Task goal - Return the lines of the data below starting at the one holding "The height and width of the screenshot is (651, 1363)." and ending at the one holding "This screenshot has", word for word, leaving every picture out.

Extracted data -
☆ ☆ ☆

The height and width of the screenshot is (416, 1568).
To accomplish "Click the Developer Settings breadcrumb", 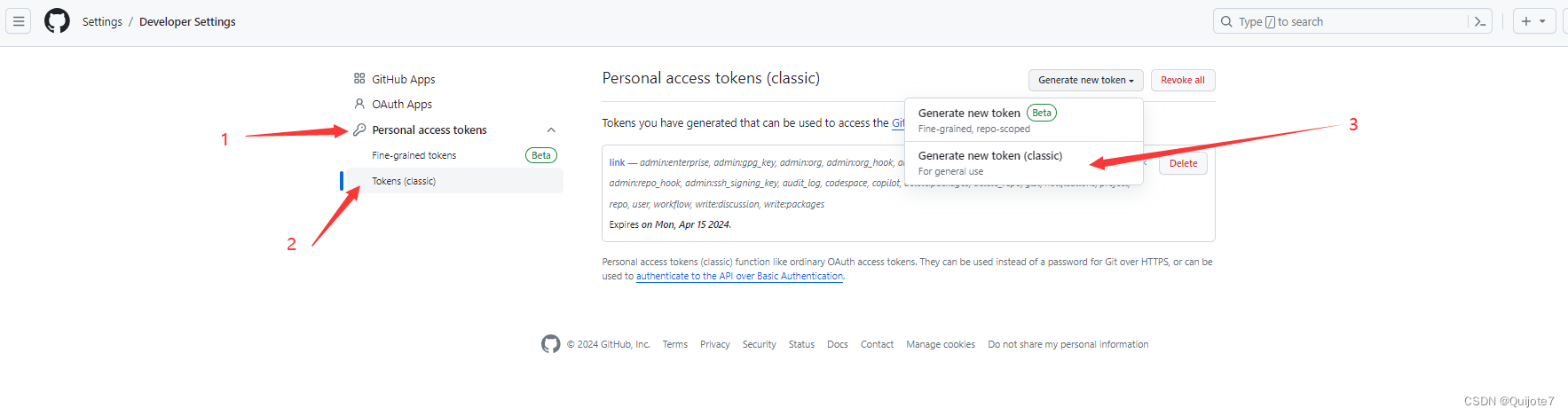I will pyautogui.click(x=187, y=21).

☆ ☆ ☆

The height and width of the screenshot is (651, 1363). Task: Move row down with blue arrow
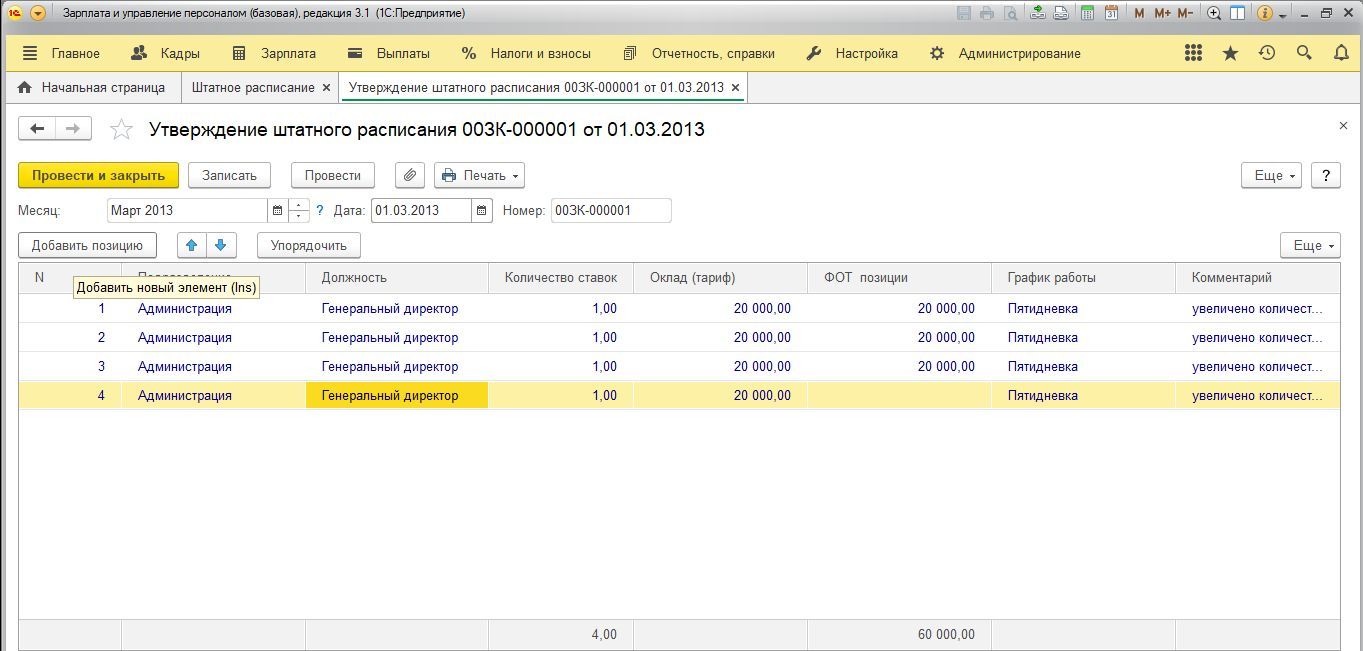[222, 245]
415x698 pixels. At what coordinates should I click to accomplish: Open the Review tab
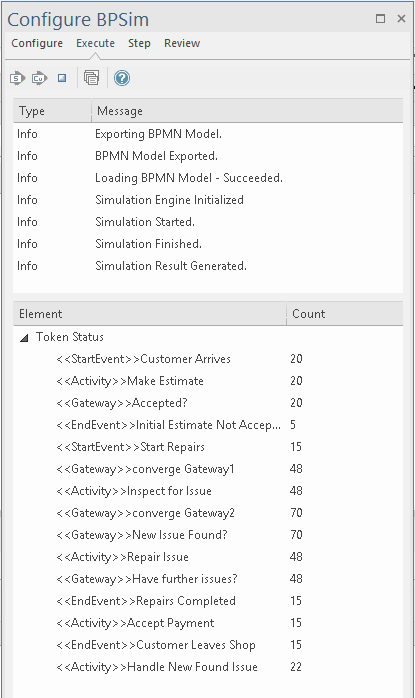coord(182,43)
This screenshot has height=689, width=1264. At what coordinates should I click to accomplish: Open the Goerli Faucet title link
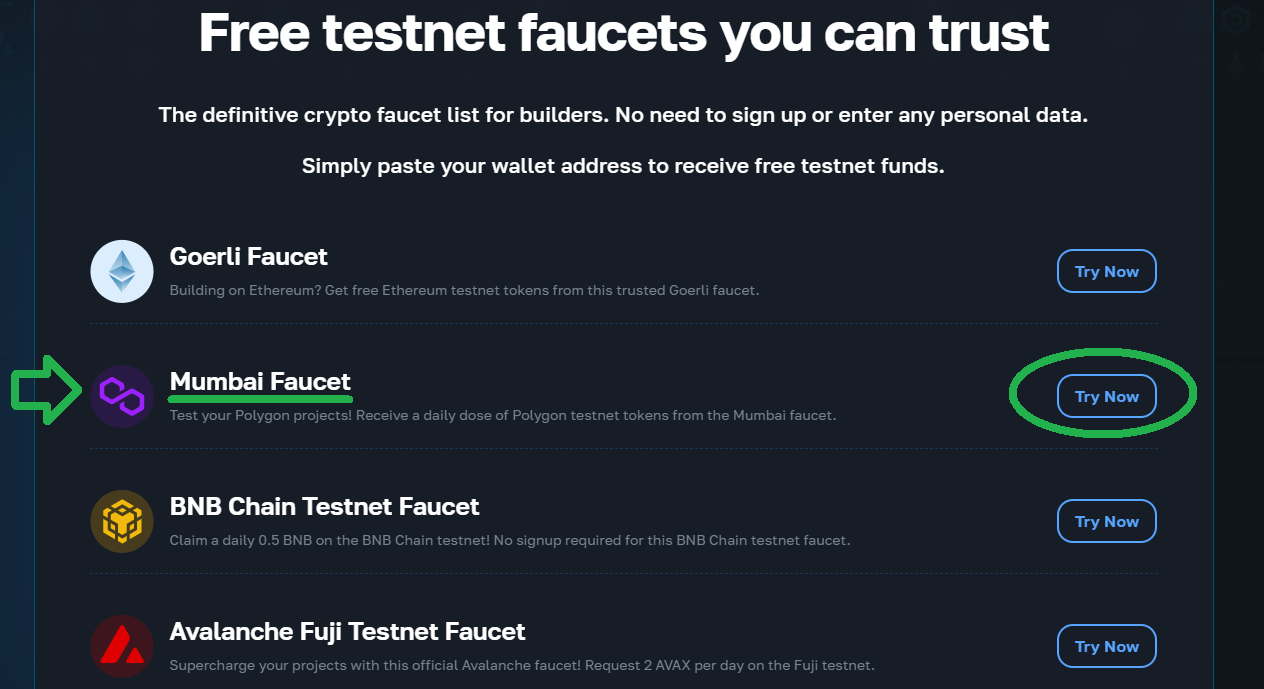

☆ ☆ ☆

Expected answer -
The height and width of the screenshot is (651, 1363). Task: Move row down with blue arrow
[222, 245]
415x698 pixels. At what coordinates should I click to accomplish: Open the Review tab
coord(182,43)
This screenshot has height=689, width=1264. At what coordinates should I click to accomplish: Open the Goerli Faucet title link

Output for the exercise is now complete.